Bite-sized chunks of information best for virtual conference

With a slowdown in face-to-face meetings becoming more apparent due to COVID-19 concerns, event planners are looking at other ways to host events, conferences and meetings, such as online.


Neil Coombes

“Virtual events offer a very real alternative,” said Neil Coombes, senior account manager at UKSV.

“They have been around for a long time, although have tended to be run in conjunction with a live audience event, by simply streaming the content to a wider group,” he added.

However, Coombes points out that creating a successful virtual event isn’t as easy as transferring the physical event online.
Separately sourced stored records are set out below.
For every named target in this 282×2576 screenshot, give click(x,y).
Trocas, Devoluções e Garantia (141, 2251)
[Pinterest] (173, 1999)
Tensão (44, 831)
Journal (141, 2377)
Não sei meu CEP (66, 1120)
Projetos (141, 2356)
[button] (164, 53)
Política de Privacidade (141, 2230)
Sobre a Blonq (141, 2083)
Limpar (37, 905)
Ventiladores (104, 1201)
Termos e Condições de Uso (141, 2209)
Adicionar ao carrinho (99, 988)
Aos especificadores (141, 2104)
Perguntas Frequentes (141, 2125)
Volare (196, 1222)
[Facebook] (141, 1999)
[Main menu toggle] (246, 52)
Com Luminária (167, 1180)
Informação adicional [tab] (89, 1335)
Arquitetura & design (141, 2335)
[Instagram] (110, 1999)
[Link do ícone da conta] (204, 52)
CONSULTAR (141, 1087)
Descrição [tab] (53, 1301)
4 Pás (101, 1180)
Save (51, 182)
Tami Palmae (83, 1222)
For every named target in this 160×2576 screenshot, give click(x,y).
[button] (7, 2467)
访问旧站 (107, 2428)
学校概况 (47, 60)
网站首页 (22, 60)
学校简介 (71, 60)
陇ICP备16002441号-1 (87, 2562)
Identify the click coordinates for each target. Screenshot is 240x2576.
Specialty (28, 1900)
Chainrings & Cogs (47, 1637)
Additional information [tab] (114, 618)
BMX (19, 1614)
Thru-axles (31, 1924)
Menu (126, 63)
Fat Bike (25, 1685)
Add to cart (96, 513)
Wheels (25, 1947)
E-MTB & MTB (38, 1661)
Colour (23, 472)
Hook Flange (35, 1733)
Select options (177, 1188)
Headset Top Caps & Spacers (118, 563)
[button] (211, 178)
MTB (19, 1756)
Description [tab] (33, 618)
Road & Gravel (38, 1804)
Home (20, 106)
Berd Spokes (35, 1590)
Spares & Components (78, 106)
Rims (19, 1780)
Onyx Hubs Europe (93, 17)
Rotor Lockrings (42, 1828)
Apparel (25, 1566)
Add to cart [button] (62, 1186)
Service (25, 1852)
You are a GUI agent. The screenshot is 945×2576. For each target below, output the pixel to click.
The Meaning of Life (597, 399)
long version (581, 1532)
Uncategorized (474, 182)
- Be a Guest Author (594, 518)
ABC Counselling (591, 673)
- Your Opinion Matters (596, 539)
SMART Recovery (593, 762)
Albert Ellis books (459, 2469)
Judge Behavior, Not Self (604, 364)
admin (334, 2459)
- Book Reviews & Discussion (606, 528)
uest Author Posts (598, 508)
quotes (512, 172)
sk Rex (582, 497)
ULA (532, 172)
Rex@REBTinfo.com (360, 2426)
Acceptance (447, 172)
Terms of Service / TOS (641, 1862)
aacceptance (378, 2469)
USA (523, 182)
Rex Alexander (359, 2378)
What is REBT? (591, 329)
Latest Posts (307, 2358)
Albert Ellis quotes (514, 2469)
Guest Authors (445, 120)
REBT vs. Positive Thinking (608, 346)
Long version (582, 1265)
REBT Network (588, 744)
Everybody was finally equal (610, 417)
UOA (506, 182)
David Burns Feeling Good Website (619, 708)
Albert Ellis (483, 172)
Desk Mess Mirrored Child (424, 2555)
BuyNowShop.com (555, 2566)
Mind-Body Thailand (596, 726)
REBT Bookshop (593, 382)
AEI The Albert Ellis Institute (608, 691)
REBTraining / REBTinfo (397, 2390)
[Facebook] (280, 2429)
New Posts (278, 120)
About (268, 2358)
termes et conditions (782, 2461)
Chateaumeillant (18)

“In a purely online context it’s really important to revise that approach; holding exactly the same event without an audience as you would have with one simply won’t work.

“Rather than the traditional full programme of speakers, a virtual environment lends itself to dynamic formats where content can be consumed in bite-sized chunks in the order most relevant to the delegates.”

This can be achieved through a mix of shorter live and pre-recorded content, TED-style talks, must-watch presentations and live Q&A sessions, Coombes suggested.

“Chat forums and polling platforms such as Slido can help them feels as much a part of the action as possible,” added Coombes.


Jeremy Shakerley

Virtual meetings also have the added benefit of cost savings and overcoming accessibility issues. However, Jeremy Shakerley, UKSV managing director pointed out that this alternative won’t work in every context.

“It’s hard to imagine a successful virtual awards ceremony, for example. And the shift in the industry will be only a temporary one.

“But down the line when the risk posed by COVID-19 subsides, I believe those virtual innovations will enhance rather than replace the live event because, while technology can do incredible things to bring people together, it will never supersede the value of face-to-face interactions.”